Power devices are widely used to carry large currents and support high voltages. For example, circuits in motor drives, appliance controls, robotics, lighting ballasts and other applications often require semiconductor switching devices that can carry large currents and support high blocking voltages. One type of power device is the bipolar junction transistor (BJT). The bipolar junction transistor has been the switching device of choice for many high power applications because of its ability to handle relatively large current densities and support relatively high blocking voltages.
A BJT typically includes a semiconductor material having two opposing p-n junctions in close proximity to one another. Thus, BJTs may be referred to as “n-p-n” or “p-n-p” transistors. In operation, charge carriers enter a region of the semiconductor material of a first conductivity type adjacent one of the p-n junctions, which is called the emitter. Most of the charge carriers exit the device from a region of the semiconductor material of the first conductivity type adjacent the other p-n junction, which is called the collector. A third region of the semiconductor material, known as the base, is positioned between the collector and the emitter and has a conductivity type that is opposite the conductivity type of the collector and the emitter. The two p-n junctions of the BJT are formed where the collector meets the base and where the base meets the emitter.
BJTs are current controlled devices in that a BJT is turned “on” (i.e., it is biased so that current flows from the emitter to the collector) by flowing a current through the base of the transistor. When current is injected into or extracted from the base, depending upon whether the BJT is n-p-n or p-n-p, the flow of charge carriers, i.e., electrons or holes, which can move from the emitter to the collector, may be affected. By flowing a small current through the base of a BJT, a proportionally larger current passes from the emitter to the collector. Typically, a BJT may require a relatively large base current (e.g., one fifth to one tenth of the collector current) to maintain the device in its “on” state. As high power BJTs have large collector currents, they also typically have significant base current demands. Relatively complex external drive circuits may be required to supply the relatively large base currents that can be required by high power BJTs. These drive circuits are used to selectively provide a current to the base of the BJT that switches the transistor between its “on” and “off” states. Structural and operational details of BJTs are discussed in Solid State Electronic Devices by B. Streetman (2nd edition (1980), chapter 7).
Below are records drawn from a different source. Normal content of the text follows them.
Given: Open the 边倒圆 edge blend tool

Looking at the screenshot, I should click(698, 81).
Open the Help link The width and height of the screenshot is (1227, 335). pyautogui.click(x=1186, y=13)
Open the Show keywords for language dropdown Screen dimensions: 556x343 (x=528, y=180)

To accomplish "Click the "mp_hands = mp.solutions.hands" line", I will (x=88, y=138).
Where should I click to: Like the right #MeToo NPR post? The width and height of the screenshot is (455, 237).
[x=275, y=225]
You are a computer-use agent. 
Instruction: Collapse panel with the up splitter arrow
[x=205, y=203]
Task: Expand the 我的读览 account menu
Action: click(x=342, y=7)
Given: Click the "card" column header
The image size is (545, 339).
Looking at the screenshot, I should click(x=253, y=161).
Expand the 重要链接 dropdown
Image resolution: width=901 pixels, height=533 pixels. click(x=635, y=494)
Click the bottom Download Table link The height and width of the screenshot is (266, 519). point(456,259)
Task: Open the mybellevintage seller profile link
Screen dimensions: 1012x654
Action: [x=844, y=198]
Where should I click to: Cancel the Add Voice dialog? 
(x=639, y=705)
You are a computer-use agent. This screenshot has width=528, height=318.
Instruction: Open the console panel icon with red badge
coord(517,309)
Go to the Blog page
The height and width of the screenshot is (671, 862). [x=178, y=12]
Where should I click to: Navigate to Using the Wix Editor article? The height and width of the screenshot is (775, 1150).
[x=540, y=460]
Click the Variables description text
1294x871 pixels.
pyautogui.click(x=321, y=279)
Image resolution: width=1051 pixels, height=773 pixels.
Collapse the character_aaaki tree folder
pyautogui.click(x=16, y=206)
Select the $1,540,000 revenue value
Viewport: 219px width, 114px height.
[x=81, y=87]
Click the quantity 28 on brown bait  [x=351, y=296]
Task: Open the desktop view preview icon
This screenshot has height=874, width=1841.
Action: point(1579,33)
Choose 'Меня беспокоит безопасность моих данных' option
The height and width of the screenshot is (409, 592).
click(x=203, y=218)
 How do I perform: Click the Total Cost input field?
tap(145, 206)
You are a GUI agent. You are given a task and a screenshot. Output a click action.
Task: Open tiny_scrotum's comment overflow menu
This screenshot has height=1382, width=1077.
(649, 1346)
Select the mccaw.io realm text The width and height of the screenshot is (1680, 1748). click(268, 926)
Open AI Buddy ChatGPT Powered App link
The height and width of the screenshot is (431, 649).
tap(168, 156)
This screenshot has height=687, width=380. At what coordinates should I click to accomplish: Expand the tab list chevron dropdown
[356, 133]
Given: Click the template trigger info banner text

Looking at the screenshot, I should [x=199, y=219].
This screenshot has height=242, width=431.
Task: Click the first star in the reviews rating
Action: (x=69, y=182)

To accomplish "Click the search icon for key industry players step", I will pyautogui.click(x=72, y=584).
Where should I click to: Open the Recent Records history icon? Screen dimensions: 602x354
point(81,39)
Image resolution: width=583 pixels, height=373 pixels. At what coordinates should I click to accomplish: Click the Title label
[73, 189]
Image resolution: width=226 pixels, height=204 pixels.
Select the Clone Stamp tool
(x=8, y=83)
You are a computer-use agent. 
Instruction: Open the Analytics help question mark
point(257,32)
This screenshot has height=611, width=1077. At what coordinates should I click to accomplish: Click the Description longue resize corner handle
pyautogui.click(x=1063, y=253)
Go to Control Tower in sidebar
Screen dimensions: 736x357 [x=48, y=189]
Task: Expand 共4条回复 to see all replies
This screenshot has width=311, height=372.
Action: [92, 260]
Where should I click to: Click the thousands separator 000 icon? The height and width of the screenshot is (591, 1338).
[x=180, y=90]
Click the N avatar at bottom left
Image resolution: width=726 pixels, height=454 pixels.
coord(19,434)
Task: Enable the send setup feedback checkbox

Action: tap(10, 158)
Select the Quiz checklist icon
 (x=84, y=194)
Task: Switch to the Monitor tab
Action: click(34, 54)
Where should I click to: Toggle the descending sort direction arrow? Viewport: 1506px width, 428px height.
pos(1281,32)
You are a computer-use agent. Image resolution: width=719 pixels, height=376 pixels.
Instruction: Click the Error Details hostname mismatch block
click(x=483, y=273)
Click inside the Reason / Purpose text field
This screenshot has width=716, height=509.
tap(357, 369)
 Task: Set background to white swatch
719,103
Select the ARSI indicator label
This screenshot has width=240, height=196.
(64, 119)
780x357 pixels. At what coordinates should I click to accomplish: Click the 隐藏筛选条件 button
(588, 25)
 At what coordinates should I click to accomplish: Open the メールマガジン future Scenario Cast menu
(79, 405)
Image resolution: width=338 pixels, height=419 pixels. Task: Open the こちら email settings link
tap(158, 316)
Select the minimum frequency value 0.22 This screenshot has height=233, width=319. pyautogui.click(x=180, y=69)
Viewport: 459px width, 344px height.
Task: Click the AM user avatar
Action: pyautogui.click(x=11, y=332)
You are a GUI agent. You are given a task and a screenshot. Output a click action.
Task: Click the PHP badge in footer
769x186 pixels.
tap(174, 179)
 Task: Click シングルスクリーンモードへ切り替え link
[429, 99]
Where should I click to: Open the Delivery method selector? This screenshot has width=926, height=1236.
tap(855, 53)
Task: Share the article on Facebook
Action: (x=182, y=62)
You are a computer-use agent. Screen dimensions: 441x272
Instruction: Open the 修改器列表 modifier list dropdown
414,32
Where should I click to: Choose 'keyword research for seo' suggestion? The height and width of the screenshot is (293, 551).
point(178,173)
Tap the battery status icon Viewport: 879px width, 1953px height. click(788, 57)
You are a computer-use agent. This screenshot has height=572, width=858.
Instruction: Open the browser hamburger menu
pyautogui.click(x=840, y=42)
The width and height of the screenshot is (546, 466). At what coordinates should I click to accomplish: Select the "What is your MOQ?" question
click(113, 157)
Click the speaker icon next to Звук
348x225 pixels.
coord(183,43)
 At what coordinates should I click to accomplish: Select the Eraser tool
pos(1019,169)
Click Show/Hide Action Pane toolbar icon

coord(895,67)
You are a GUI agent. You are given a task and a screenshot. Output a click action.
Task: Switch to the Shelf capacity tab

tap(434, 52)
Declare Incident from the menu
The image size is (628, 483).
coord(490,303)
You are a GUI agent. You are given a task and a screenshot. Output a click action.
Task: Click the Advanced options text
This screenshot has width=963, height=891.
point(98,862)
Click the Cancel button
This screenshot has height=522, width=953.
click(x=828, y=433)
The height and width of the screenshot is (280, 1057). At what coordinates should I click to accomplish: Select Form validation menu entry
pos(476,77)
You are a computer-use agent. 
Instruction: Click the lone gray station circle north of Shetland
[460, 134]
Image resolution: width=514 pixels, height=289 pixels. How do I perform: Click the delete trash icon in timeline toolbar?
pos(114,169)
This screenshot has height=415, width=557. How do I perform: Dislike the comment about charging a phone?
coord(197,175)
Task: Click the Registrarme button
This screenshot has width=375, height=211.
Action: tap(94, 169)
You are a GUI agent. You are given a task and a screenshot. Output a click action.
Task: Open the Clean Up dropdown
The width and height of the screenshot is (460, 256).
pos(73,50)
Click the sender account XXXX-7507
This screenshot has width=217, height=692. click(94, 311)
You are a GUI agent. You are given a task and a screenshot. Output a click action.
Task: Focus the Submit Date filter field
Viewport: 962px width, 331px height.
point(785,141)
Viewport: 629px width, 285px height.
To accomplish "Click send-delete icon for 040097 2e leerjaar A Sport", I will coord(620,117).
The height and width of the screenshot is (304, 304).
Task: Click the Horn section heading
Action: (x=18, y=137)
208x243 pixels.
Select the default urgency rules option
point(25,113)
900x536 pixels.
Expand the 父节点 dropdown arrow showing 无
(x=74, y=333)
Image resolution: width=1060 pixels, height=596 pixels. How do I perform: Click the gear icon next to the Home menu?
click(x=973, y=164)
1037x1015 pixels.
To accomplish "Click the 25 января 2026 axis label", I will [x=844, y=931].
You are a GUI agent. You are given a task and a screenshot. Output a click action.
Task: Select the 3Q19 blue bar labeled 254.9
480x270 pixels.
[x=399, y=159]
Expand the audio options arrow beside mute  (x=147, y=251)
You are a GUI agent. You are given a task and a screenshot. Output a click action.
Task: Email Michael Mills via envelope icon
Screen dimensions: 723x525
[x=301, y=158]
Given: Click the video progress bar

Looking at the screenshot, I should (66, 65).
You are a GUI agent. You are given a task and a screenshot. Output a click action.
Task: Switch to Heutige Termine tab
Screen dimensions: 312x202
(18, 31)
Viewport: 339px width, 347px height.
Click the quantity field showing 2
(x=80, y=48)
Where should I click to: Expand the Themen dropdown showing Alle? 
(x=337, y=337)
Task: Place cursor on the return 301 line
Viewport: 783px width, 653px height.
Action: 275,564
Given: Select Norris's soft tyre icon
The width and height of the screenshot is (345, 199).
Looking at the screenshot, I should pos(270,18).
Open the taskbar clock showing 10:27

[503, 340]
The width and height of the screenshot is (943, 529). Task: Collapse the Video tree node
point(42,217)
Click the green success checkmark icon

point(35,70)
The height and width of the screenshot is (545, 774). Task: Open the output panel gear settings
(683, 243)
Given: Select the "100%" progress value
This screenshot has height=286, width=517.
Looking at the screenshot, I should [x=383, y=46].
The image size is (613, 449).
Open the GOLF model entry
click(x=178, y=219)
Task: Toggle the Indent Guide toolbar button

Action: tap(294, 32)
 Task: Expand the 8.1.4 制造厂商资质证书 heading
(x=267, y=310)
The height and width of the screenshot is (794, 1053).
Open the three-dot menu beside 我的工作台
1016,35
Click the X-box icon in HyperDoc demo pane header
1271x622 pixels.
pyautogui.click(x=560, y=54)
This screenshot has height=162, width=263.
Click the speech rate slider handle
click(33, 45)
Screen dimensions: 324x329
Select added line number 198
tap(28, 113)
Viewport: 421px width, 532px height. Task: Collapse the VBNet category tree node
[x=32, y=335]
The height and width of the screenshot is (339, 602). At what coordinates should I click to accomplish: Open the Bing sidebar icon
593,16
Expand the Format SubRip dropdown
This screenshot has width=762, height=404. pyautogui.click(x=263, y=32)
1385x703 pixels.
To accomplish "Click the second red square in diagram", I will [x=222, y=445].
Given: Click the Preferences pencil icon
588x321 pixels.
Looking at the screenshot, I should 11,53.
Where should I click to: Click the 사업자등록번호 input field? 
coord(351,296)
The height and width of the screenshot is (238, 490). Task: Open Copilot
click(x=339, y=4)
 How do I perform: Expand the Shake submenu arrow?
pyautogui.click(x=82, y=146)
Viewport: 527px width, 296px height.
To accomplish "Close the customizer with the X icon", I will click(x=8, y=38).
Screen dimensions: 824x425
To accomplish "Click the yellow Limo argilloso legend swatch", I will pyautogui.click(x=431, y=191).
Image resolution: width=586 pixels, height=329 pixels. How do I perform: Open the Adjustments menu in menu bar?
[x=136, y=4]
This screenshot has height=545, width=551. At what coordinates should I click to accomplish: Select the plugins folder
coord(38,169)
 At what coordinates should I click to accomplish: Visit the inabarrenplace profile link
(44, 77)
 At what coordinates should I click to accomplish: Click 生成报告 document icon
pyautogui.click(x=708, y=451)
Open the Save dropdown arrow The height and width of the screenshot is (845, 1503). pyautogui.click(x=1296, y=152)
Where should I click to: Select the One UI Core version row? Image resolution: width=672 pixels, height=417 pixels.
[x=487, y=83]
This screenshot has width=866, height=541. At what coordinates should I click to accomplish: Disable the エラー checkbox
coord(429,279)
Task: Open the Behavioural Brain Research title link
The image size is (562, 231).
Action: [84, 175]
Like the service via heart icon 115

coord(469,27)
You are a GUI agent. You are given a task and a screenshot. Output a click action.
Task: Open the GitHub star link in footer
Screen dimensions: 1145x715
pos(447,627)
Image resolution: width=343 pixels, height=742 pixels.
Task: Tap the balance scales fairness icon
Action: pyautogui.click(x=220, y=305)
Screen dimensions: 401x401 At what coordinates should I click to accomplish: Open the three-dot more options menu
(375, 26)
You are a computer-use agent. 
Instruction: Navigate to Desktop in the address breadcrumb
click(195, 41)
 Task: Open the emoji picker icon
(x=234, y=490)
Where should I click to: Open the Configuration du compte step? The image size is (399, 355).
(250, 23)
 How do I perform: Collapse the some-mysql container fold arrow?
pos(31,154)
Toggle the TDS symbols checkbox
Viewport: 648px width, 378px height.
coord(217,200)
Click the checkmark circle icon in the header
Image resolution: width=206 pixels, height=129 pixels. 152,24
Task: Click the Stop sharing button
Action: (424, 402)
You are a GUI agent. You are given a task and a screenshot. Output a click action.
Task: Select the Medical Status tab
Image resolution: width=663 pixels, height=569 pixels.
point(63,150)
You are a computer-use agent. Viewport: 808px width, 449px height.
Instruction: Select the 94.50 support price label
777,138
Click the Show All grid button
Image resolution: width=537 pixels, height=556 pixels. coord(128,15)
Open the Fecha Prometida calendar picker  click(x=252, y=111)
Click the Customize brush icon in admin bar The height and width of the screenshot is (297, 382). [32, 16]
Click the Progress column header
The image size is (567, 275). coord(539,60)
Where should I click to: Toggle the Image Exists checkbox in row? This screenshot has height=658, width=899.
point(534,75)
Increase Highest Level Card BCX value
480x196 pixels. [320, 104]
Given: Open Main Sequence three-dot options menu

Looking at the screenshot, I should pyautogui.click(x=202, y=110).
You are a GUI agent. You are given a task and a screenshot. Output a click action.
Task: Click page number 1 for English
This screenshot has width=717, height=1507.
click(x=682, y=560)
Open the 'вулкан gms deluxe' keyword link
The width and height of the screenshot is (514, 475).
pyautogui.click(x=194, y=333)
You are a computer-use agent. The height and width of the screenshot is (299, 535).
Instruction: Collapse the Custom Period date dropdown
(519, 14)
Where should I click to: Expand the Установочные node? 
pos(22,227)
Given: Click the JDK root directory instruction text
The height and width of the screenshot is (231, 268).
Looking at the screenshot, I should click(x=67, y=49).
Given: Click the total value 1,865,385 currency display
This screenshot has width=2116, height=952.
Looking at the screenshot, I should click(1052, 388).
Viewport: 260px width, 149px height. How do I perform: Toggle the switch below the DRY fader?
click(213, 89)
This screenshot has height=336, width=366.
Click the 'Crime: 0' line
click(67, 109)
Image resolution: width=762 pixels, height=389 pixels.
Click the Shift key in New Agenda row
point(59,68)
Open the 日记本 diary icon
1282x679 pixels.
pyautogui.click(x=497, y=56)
The material that makes up a device can contribute to the operability and usefulness of the device. For example, conventional BJTs are typically formed of silicon (Si), but can also include gallium arsenide (GaAs) and indium phosphide (InP). Silicon carbide (SiC) has also been used as a material for BJTs. SiC has potentially advantageous semiconductor characteristics, for example, a wide bandgap, high electric field breakdown strength, high thermal conductivity, high melting point and high-saturated electron drift velocity. Thus, relative to devices formed in other semiconductor materials, for example, Si, electronic devices formed in SiC may have the capability of operating at higher temperatures, at high power densities, at higher speeds, at higher power levels and/or under high radiation densities. SiC BJTs are discussed, for example, in U.S. Pat. No. 4,945,394 to Palmour et al., and U.S. Pat. No. 6,218,254 to Singh et al.
Due to device properties such as relatively low on-resistance at relatively high current density, positive temperature coefficient (PTC) for the on-resistance, and/or relatively fast switching speeds, SiC power bipolar junction transistors (BJTs) may be desirable for use in high-power systems. SiC BJTs may have the potential to operate at high temperatures and/or relatively harsh environments, for example, due to the absence of a gate oxide. However, SiC BJTs typically require a continuous base drive current. Also, while SiC BJTs may provide a relatively high current gain, the open base breakdown voltage may be significantly reduced. The current gain of SiC BJTs may also be limited by recombination in the base, the base-emitter space charge region, and/or surface recombination.